Les fractures intertrochantériennes du fémur représentent 50 % des fractures de la hanche chez les personnes âgées. Le traitement conservateur est sujet à des complications telles que thrombose veineuse profonde, embolie pulmonaire, escarres et infections pulmonaires. Le taux de mortalité à un an dépasse 20 %. Par conséquent, lorsque l'état du patient le permet, une fixation interne chirurgicale précoce est le traitement privilégié des fractures intertrochantériennes.
L'ostéosynthèse par clou centromédullaire est actuellement la méthode de référence pour le traitement des fractures intertrochantériennes. Des facteurs tels que la longueur du clou, l'angle de varus et la conception ont été rapportés dans de nombreuses études antérieures sur les facteurs influençant l'ostéosynthèse par clou centromédullaire. Cependant, l'influence de l'épaisseur du clou principal sur les résultats fonctionnels reste à déterminer. Pour y remédier, des chercheurs étrangers ont utilisé des clous centromédullaires de même longueur mais d'épaisseurs différentes pour fixer des fractures intertrochantériennes chez des personnes âgées (> 50 ans), afin de comparer les différences de résultats fonctionnels.
L'étude a porté sur 191 cas de fractures intertrochantériennes unilatérales, toutes traitées par fixation interne PFNA-II. Lorsque le petit trochanter était fracturé et détaché, un clou court de 200 mm était utilisé ; lorsque le petit trochanter était intact ou non détaché, un clou ultra-court de 170 mm était utilisé. Le diamètre du clou principal variait de 9 à 12 mm. Les principales comparaisons de l'étude portaient sur les indicateurs suivants :
1. Largeur du petit trochanter, pour évaluer si le positionnement était standard ;
2. Relation entre la corticale médiale du fragment tête-col et le fragment distal, pour évaluer la qualité de la réduction ;
3. Distance pointe-sommet (TAD) ;
4. Rapport clou-canal (RCC). Le RCC est le rapport entre le diamètre du clou principal et le diamètre du canal médullaire sur le plan distal de la vis de verrouillage.
Parmi les 191 patients inclus, la répartition des cas en fonction de la longueur et du diamètre du clou principal est présentée dans la figure suivante :
Le NCR moyen était de 68,7 %. En utilisant cette moyenne comme seuil, les cas avec un NCR supérieur à la moyenne étaient considérés comme ayant un diamètre de clou principal plus épais, tandis que les cas avec un NCR inférieur à la moyenne étaient considérés comme ayant un diamètre de clou principal plus fin.
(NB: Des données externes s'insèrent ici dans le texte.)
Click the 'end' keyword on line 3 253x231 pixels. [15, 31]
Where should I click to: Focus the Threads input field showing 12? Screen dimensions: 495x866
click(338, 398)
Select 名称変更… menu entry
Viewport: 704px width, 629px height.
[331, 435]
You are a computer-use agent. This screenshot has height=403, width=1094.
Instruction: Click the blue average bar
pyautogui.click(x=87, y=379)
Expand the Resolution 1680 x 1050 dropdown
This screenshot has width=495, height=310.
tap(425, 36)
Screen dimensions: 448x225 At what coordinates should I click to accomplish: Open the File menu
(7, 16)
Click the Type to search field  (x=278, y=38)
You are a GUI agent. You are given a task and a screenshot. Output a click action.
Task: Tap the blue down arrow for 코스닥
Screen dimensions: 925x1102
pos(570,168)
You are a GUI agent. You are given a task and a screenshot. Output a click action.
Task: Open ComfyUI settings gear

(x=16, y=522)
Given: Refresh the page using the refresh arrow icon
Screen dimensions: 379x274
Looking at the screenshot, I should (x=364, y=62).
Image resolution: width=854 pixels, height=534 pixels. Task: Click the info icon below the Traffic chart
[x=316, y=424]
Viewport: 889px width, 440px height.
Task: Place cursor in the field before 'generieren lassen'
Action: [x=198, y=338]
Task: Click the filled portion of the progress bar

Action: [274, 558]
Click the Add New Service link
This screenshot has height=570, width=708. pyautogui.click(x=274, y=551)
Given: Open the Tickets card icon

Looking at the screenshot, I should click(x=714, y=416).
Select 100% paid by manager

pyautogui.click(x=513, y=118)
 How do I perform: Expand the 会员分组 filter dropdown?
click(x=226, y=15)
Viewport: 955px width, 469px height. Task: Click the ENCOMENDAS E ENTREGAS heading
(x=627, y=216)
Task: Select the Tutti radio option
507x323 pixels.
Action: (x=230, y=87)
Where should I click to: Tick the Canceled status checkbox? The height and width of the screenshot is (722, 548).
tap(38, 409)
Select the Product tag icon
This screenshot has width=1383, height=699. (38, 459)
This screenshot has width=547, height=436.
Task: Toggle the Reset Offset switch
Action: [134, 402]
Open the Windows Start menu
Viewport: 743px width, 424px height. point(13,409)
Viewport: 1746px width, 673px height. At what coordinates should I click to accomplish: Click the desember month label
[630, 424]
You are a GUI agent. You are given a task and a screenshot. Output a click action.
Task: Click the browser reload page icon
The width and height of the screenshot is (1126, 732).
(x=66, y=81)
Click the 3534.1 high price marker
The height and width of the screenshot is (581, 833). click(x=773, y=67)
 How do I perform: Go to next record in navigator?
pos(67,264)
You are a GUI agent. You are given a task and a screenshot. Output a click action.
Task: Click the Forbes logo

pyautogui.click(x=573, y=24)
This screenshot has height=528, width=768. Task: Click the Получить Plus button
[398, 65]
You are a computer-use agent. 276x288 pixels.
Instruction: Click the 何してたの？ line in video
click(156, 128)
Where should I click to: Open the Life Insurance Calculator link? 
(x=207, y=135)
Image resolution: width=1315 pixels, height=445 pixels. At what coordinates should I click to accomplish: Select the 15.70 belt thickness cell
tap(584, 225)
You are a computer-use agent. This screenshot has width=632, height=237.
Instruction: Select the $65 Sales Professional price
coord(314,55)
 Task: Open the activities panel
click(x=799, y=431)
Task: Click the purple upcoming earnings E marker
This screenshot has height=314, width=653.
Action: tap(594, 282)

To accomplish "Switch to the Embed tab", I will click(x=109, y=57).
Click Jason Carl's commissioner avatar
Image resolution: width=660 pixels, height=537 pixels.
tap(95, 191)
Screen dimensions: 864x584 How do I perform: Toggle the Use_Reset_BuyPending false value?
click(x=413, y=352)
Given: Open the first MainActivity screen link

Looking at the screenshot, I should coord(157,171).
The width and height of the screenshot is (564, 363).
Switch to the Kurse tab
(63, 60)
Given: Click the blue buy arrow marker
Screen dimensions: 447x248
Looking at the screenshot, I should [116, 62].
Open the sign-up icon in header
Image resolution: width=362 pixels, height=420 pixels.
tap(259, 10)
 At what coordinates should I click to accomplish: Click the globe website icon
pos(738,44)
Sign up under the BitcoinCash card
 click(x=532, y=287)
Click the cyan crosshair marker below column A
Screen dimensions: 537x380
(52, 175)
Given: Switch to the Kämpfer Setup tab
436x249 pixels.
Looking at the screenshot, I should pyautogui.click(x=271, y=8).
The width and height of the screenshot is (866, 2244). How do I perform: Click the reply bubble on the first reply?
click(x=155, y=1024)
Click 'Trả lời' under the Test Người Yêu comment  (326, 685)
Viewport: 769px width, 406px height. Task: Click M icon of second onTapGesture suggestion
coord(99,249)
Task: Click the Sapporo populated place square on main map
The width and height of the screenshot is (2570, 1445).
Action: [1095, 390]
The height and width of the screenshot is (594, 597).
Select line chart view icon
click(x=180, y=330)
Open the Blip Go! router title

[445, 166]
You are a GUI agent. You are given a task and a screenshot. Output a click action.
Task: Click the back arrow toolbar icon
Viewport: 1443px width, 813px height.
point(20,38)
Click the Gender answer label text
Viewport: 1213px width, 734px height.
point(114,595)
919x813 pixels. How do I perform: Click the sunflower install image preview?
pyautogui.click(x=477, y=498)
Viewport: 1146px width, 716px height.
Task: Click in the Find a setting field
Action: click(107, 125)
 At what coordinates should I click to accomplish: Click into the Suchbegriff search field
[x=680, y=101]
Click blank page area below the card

Ceci a conduit à la classification des patients en deux groupes : le clou principal épais (90 cas) et le clou principal fin (101 cas).
Les résultats indiquent qu'il n'y avait pas de différences statistiquement significatives entre le groupe clou principal épais et le groupe clou principal fin en termes de distance pointe-apex, de score de Koval, de taux de guérison retardée, de taux de réopération et de complications orthopédiques.
Similaire à cette étude, un article a été publié dans le « Journal of Orthopaedic Trauma » en 2021 : [Titre de l'article].
L'étude a porté sur 168 patients âgés (> 60 ans) présentant des fractures intertrochantériennes, tous traités par clous céphalo-médullaires. En fonction du diamètre du clou principal, les patients ont été répartis en un groupe de 10 mm et un groupe de diamètre supérieur à 10 mm. Les résultats ont également montré qu'il n'y avait aucune différence statistiquement significative dans les taux de réintervention (globaux ou non infectieux) entre les deux groupes. Les auteurs de l'étude suggèrent que, chez les patients âgés présentant des fractures intertrochantériennes, l'utilisation d'un clou principal de 10 mm de diamètre est suffisante et qu'un alésage excessif n'est pas nécessaire, car il permet d'obtenir des résultats fonctionnels favorables.